ProxySPEX: Scaling Efficiency with Hierarchical Insight
ProxySPEX builds on this by introducing a hierarchy-aware structure: if a complex interaction (e.g., between four words) is influential, its subsets are likely relevant too. This insight allows ProxySPEX to achieve SPEX-level accuracy with up to 10x fewer ablations. In one striking test on GPT-4o mini, standard SHAP wrongly flagged the word "trolley" as the primary cause of moral reasoning failure. SPEX revealed the true culprit: a synergistic interaction between "trolley," "pulling," "lever," and a second instance of "trolley." Replacing all four terms with synonyms restored near-perfect accuracy—something no prior method could detect.
Real-World Applications Beyond Text: Data, Vision, and Mechanistic Interpretability
The frameworks extend beyond text. In data attribution, ProxySPEX identified synergistic training examples in CIFAR-10 that collectively defined decision boundaries—such as the combination of a sports car, truck, and delivery van shaping a model’s perception of "automobile." Redundant examples, like clusters of similar dog images reinforcing a "horse" label, were also flagged, enabling smarter dataset pruning. In mechanistic interpretability, ProxySPEX uncovered that early transformer layers operate linearly, while later layers rely heavily on intra-layer attention head interactions—a finding that enabled task-specific pruning which actually improved MMLU performance.
Why This Changes Everything: From Post-Hoc to Causal AI Understanding
These breakthroughs represent a critical evolution beyond conventional Explainable AI (XAI).
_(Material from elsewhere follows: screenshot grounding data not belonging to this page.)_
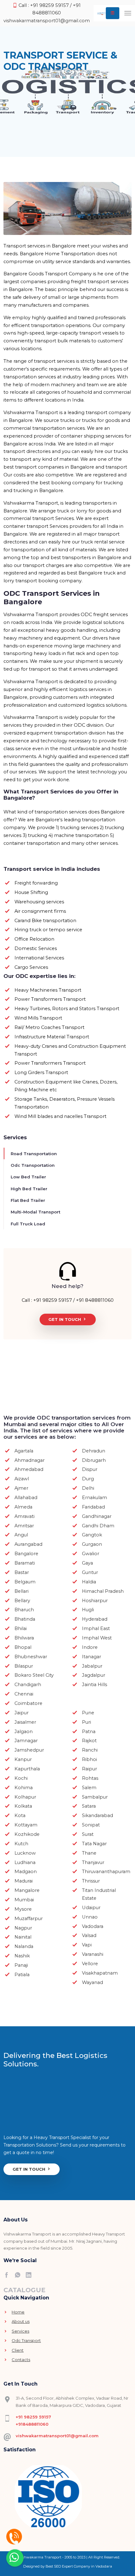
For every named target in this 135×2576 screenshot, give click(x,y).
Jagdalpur (93, 1675)
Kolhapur (25, 1797)
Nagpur (23, 1928)
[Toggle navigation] (128, 13)
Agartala (23, 1451)
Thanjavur (93, 1862)
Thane (89, 1853)
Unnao (90, 1917)
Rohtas (90, 1778)
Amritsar (24, 1526)
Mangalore (27, 1890)
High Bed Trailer (29, 1188)
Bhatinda (24, 1619)
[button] (112, 13)
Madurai (23, 1881)
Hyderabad (94, 1619)
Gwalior (90, 1553)
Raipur (89, 1769)
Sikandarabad (97, 1815)
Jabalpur (92, 1666)
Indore (90, 1647)
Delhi (88, 1488)
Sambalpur (95, 1797)
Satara (89, 1806)
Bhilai (20, 1628)
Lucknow (25, 1853)
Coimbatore (28, 1703)
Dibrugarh (94, 1460)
As highlighted in a March 2026 arXiv paper, the field is moving from post-hoc explanations to causal, structural understanding of model internals. SPEX and ProxySPEX are not just tools—they are the foundation for a new science of AI behavior, where interactions, not just weights or gradients, become the unit of analysis.
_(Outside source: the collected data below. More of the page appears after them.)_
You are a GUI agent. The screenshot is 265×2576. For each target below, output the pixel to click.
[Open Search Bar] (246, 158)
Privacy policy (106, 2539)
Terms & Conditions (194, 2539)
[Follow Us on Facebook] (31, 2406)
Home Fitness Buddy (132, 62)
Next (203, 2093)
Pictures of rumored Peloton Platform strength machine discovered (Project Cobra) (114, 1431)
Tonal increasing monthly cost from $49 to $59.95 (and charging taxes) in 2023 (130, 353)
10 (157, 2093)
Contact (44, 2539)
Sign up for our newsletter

How to Use SPEX and ProxySPEX Today
With code now integrated into the SHAP-IQ repository, the research community can replicate and extend these methods across domains—from healthcare diagnostics to genomics. Identifying interactions at scale for LLMs is no longer a theoretical challenge; it’s an operational reality. As models grow more powerful, so too must our ability to understand them—and SPEX delivers that capability at the scale required for real-world trust and safety.